We do not need myth. We have plenty of examples of historical horror that readily come to mind. There are those of innocent people killed in war (from nuclear bombs dropped on Hiroshima) or of people being brutually tortured. We think of the Gulag of the former Soviet Union, the German Holocaust, the killing fields of Cambodia and Rawanda.
So there is a role for art to express the horror of the twentieth century. There is no doubt that instrumental economic reason needs to create spurious irrational enclaves (criticism, populism etc), and it treats art as one of them in its seemingly rational world. However, as noted in a previous post, the language of asethetics lends a voice to human suffering. If art's conception of truth is couched in the language of suffering, then it ought to speak about the big historical horrors. It is a form of knowledge.
Let me give an example from Australia in the form of the deep suffering of indigenous people, due to genocide. By this is meant the destruction of people by white Australia through systematic violence and systematic racial discrimination. That has yet to happen. Consequently, the white Australian nation is haunted by its history, and shamed by the revelations of the Bringing Them Home Inquiry. The ghosts of the past do inhabit the nation, and will do so until the unspeakable is expressed. Art can express the suffering contained in the words Genocide, Trauma, Guilt, Shame, Willful Forgetting, Denial
That is the historical example of horror that resonates with Australians. Each people would have their own historical horror.

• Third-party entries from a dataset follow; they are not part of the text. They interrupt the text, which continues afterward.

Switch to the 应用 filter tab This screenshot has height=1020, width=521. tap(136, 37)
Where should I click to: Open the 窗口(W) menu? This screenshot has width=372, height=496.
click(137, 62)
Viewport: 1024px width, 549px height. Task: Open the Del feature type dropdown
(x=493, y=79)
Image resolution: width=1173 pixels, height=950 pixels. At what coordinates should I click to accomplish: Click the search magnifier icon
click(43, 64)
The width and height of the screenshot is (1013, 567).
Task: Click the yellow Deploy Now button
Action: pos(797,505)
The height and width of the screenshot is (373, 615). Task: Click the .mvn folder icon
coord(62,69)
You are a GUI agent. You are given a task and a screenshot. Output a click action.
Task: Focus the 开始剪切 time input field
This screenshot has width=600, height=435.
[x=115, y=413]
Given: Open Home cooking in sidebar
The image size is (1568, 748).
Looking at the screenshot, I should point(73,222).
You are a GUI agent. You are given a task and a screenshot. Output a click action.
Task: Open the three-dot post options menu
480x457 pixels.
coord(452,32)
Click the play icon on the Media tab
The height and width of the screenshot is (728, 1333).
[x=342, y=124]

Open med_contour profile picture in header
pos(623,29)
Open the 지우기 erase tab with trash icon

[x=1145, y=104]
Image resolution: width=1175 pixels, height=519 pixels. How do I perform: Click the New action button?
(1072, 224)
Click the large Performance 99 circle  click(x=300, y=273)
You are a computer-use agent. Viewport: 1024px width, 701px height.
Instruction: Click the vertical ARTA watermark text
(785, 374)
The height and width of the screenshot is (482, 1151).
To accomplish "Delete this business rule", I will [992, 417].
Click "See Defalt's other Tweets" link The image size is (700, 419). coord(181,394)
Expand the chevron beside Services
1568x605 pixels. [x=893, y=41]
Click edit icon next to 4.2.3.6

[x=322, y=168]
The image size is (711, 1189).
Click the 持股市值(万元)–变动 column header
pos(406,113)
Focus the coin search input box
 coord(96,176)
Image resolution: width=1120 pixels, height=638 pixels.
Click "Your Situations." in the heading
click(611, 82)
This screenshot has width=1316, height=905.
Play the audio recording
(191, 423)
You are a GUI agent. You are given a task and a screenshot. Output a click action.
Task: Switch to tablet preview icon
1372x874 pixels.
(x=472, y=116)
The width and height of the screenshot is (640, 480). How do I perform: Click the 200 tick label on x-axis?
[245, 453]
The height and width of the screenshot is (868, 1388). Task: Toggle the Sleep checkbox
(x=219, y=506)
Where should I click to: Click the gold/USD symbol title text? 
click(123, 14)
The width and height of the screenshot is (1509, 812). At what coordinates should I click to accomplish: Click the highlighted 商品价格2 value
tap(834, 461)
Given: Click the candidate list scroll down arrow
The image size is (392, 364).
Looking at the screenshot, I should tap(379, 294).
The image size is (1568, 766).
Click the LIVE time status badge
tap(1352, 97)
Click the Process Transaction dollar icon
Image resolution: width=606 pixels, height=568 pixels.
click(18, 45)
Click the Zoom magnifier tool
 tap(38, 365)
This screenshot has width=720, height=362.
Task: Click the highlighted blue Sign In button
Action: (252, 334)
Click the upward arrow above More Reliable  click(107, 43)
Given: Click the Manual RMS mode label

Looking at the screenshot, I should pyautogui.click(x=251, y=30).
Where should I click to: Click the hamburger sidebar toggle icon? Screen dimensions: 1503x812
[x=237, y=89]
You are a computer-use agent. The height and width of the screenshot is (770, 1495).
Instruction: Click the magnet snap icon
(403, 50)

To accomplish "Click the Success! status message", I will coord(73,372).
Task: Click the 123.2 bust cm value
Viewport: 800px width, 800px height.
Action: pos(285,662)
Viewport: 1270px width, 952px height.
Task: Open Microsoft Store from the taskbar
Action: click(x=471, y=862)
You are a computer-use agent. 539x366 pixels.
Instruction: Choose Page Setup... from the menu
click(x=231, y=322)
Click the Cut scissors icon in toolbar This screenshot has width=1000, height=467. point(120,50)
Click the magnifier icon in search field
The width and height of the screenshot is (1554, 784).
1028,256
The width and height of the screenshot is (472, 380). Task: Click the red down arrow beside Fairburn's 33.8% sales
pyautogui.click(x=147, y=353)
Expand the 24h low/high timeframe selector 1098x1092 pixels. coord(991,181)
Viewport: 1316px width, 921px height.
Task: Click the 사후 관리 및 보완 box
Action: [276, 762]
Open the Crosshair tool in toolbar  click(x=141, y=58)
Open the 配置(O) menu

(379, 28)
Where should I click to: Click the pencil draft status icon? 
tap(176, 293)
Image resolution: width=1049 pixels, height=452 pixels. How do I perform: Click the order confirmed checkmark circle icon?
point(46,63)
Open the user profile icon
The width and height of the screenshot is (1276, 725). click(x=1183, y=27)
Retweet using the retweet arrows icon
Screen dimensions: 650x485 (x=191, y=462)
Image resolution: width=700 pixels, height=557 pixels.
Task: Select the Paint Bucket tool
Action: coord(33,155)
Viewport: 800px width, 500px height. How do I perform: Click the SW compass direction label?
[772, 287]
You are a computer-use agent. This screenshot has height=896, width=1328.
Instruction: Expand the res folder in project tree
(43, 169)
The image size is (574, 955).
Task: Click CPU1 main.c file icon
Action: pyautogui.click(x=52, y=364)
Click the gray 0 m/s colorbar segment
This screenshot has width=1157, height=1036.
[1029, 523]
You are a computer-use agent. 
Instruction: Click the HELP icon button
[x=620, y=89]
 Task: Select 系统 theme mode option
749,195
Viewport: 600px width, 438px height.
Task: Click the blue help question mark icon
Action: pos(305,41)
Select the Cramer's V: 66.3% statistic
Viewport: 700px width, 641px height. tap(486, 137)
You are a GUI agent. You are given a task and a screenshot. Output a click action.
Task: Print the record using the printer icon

The writing of history often aims at 'calming the dead who still haunt the present, and at offering them scriptural tombs' through the technique of 'that was then and this is now'. It renders the past at once quite strange and quite inconsequential through some form of forgetting. So art can speak.
What is missing in Australia are the great works of art that express the suffering and horror of the destruction of a people. Modern art has yet to give expression to this suffering. For the sake of the argument let us say that we have a great work of art that expresses, or lends a voice, to the historical suffering of indigenous Australians.
Sontag is right about shame. As Kay Schaffer observes in relation to The Bringing Them Home Inquiry:
"The shame experienced and recounted by the victims is an altogether different phenomenon from the shame experienced by white respondents to testimonies of oppression. For indigenous Australians, shame comes from becoming a mere object for another, rendered inarticulate, constantly under surveillance, yet never acknowledged, being discounted, ignored, and trivialised by people in authority, reduced in their daily lives to an abjected or an objectified status, seducing them to a kind of non-existence. Their shame was not only effected by the gaze of their oppressors and the internalisation of values that structured their difference as inferiority but also, and significantly, through the practices of non-recognition by the dominant Australian community that shamed them in to silence."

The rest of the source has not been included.